*DATA LISTING*.

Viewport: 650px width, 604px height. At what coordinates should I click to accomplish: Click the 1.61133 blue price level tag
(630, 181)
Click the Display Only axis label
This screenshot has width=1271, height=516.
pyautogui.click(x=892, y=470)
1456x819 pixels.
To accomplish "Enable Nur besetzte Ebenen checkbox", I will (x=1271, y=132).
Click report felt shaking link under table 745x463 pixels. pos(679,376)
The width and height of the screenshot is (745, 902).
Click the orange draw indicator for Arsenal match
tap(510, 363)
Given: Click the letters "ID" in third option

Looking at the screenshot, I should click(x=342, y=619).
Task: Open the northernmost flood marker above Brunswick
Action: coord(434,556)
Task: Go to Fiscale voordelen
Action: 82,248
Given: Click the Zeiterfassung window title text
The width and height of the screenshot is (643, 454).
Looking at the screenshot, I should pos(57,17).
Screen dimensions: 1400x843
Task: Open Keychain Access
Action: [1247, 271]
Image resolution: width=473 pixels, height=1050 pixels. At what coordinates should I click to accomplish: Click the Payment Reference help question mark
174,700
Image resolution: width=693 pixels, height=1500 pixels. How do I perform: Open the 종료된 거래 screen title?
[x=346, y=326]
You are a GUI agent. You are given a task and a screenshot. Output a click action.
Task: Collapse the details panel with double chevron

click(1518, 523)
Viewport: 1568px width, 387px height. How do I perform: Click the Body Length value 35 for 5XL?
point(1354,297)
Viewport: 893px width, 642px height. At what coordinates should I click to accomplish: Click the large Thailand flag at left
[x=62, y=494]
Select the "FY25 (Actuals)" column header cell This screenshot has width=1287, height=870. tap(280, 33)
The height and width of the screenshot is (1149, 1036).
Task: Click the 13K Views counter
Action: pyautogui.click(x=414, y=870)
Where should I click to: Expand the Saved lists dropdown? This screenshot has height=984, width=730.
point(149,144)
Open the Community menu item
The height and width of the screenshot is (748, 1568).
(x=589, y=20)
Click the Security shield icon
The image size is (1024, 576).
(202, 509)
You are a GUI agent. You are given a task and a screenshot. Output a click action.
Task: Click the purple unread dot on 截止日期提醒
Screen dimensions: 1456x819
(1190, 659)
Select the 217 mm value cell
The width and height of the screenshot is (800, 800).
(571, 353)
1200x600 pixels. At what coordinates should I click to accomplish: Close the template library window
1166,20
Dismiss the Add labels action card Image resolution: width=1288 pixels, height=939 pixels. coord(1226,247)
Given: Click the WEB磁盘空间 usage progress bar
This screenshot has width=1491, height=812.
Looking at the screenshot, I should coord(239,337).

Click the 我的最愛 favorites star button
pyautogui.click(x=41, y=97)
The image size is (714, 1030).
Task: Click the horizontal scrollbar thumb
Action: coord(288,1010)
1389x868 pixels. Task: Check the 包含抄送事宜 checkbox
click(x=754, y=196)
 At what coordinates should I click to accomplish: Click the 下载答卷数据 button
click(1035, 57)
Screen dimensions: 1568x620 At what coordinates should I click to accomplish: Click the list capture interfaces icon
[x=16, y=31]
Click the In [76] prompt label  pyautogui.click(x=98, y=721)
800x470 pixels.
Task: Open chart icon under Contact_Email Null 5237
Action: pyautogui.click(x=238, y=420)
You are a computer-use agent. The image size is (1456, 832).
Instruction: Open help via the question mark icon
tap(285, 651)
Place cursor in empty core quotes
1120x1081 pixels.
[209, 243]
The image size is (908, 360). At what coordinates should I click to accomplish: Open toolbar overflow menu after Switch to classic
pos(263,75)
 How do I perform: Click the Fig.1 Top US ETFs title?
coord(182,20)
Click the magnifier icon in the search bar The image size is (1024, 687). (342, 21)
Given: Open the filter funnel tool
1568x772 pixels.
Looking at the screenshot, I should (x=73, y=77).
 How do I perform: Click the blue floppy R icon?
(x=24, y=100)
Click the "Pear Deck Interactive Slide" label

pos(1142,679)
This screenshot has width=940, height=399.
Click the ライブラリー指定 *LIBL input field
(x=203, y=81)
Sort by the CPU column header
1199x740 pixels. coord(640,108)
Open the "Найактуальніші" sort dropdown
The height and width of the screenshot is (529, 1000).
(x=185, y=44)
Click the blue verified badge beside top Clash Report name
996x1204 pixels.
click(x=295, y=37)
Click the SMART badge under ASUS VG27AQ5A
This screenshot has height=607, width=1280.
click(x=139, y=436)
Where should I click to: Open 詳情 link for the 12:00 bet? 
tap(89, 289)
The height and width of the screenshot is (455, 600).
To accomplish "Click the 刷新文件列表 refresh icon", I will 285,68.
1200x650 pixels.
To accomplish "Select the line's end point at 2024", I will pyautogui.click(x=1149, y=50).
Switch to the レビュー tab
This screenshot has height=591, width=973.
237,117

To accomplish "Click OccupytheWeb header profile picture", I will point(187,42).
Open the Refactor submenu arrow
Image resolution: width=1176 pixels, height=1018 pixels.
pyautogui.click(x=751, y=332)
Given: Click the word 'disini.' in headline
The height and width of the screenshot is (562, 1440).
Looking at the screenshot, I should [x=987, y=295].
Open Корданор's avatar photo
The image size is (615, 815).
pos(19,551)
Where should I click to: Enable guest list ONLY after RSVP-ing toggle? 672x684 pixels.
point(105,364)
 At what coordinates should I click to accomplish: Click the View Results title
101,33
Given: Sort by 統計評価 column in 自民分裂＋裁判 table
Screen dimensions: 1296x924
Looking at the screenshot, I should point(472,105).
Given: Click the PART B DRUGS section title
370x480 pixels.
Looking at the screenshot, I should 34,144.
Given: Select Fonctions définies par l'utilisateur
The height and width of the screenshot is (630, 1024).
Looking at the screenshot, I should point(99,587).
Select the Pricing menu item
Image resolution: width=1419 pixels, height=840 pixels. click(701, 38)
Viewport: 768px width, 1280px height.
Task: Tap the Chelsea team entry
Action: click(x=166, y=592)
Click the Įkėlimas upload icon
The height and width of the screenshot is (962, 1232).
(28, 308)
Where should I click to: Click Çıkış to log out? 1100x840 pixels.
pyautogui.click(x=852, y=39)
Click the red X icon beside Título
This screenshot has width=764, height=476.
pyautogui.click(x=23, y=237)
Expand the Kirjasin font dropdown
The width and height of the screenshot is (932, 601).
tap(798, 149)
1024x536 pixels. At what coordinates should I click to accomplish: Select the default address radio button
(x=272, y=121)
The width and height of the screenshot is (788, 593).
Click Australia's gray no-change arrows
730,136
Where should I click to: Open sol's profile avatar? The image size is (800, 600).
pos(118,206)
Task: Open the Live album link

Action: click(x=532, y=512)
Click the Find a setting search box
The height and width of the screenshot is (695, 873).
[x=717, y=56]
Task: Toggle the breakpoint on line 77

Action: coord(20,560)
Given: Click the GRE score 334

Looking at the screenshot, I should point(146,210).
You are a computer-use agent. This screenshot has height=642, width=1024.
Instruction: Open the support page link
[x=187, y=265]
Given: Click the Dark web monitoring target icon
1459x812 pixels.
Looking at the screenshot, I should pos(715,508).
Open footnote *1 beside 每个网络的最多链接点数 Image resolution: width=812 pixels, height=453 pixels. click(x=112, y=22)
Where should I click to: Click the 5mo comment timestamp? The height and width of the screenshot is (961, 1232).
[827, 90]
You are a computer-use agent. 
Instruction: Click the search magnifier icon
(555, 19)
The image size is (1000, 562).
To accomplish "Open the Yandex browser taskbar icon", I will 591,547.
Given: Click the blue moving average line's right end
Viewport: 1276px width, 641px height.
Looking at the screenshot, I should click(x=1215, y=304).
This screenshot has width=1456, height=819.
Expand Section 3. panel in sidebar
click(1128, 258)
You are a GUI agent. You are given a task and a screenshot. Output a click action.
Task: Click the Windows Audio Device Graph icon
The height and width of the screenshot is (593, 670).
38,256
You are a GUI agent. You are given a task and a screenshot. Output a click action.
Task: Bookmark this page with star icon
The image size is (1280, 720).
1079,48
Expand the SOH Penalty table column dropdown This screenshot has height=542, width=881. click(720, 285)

*SHORT EXERCISE*. Revise the entries from the very first line through the line containing "pyautogui.click(x=892, y=470)", changing "blue price level tag" to "blue price label" and leaving every other part unchanged.

*FULL ANSWER*.
Viewport: 650px width, 604px height. At what coordinates should I click to accomplish: Click the 1.61133 blue price label
(630, 181)
Click the Display Only axis label
This screenshot has width=1271, height=516.
pyautogui.click(x=892, y=470)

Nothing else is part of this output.